### Text passage:
------------------------------------------------------------

But with an ever-increasing supply of CO2, the need to do something with it other than vent it into the atmosphere is growing. The best solution to this problem may be right under our feet.
Deep rock reservoirs thousands of feet below Kentucky are a potential burying ground for coal’s CO2 downside. Kentucky Geological Survey (KGS) scientists Brandon Nuttall and Stephen Greb are investigating underground rock formations as part of two multi-state, DOE-funded partnerships centered on the nation’s carbon sequestration future.
These groups are looking at two kinds of sequestration. The first is terrestrial—storing CO2 in soils and wetlands. The second type is geologic—storing CO2 in depleted oil and gas reservoirs, unmineable coal seams and saline reservoirs. With data on oil and gas drilling that dates back to 1818, KGS is leading UK’s geologic research.
“When you think of an oil or gas reservoir, imagine a glass jar full of marbles,” says Nuttall, an Eastern Kentucky University geology grad who’s been at KGS since 1977. He’s a self-proclaimed “computer guy” whose expertise in databases and computer mapping mesh well with petroleum geology and stratigraphy—the study of layered rocks. “The marbles are like the grains of the rock—but you’ll note that there are spaces between the marbles, and that space is described in two basic ways. First, volume—the capacity to hold fluid—a.k.a. porosity. Second, permeability—how well the space is connected. Permeability controls how well things like oil, gas and water can move through the rock.
“You also need a seal. It’s like the lid on the jar. It’s something that will prevent the migration of whatever’s down there. How do we know that reservoirs and seals exist underground? Because we’ve found oil and gas fields where those resources have been trapped underground for millions of years. How well can those old reservoirs hold CO2? We don’t know, but it’s something people across the country will soon be testing.”

------------------------------------------------------------

### Dataset extract:

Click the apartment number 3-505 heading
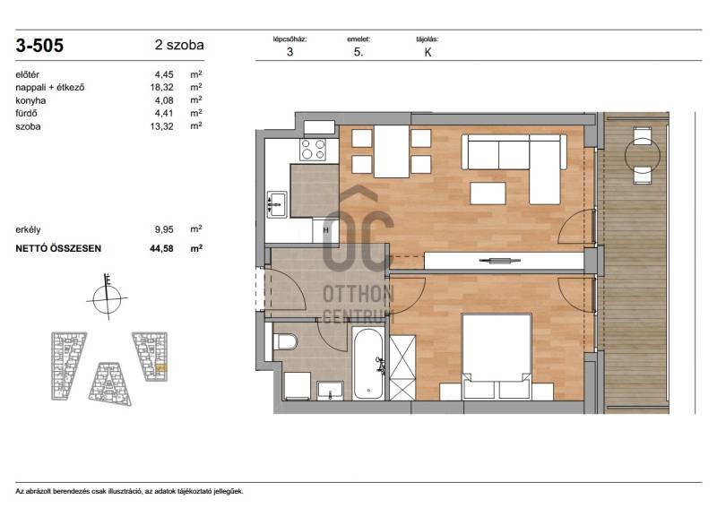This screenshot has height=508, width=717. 39,46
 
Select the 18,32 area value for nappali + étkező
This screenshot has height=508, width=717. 162,87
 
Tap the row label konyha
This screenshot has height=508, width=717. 30,100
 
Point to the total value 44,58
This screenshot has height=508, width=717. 161,249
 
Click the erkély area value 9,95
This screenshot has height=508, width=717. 164,230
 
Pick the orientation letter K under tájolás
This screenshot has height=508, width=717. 428,52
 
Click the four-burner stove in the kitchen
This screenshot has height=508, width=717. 313,149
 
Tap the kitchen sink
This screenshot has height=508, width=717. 277,204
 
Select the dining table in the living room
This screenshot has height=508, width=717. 392,151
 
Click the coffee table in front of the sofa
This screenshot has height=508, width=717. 488,193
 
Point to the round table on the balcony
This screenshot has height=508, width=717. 643,156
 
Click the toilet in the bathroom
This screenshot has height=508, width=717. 285,341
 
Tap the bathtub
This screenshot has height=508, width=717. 368,363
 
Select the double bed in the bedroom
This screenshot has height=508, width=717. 497,357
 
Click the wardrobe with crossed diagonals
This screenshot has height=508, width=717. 402,367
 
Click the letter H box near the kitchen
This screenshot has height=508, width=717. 325,230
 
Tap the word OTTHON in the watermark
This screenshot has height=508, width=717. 358,294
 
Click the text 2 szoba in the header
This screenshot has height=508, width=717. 179,46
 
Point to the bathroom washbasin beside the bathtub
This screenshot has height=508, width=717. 330,390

------------------------------------------------------------

### Problems to work on:
(1) Reproduce the carbon sequestration passage word for word, in full.
(2) Transcribe the records from the line containing "Select the dining table in the living room" through the last line of the records, inclusive.

### List of solutions:
(1)
But with an ever-increasing supply of CO2, the need to do something with it other than vent it into the atmosphere is growing. The best solution to this problem may be right under our feet.
Deep rock reservoirs thousands of feet below Kentucky are a potential burying ground for coal’s CO2 downside. Kentucky Geological Survey (KGS) scientists Brandon Nuttall and Stephen Greb are investigating underground rock formations as part of two multi-state, DOE-funded partnerships centered on the nation’s carbon sequestration future.
These groups are looking at two kinds of sequestration. The first is terrestrial—storing CO2 in soils and wetlands. The second type is geologic—storing CO2 in depleted oil and gas reservoirs, unmineable coal seams and saline reservoirs. With data on oil and gas drilling that dates back to 1818, KGS is leading UK’s geologic research.
“When you think of an oil or gas reservoir, imagine a glass jar full of marbles,” says Nuttall, an Eastern Kentucky University geology grad who’s been at KGS since 1977. He’s a self-proclaimed “computer guy” whose expertise in databases and computer mapping mesh well with petroleum geology and stratigraphy—the study of layered rocks. “The marbles are like the grains of the rock—but you’ll note that there are spaces between the marbles, and that space is described in two basic ways. First, volume—the capacity to hold fluid—a.k.a. porosity. Second, permeability—how well the space is connected. Permeability controls how well things like oil, gas and water can move through the rock.
“You also need a seal. It’s like the lid on the jar. It’s something that will prevent the migration of whatever’s down there. How do we know that reservoirs and seals exist underground? Because we’ve found oil and gas fields where those resources have been trapped underground for millions of years. How well can those old reservoirs hold CO2? We don’t know, but it’s something people across the country will soon be testing.”

(2)
Select the dining table in the living room
This screenshot has height=508, width=717. 392,151
 
Click the coffee table in front of the sofa
This screenshot has height=508, width=717. 488,193
 
Point to the round table on the balcony
This screenshot has height=508, width=717. 643,156
 
Click the toilet in the bathroom
This screenshot has height=508, width=717. 285,341
 
Tap the bathtub
This screenshot has height=508, width=717. 368,363
 
Select the double bed in the bedroom
This screenshot has height=508, width=717. 497,357
 
Click the wardrobe with crossed diagonals
This screenshot has height=508, width=717. 402,367
 
Click the letter H box near the kitchen
This screenshot has height=508, width=717. 325,230
 
Tap the word OTTHON in the watermark
This screenshot has height=508, width=717. 358,294
 
Click the text 2 szoba in the header
This screenshot has height=508, width=717. 179,46
 
Point to the bathroom washbasin beside the bathtub
This screenshot has height=508, width=717. 330,390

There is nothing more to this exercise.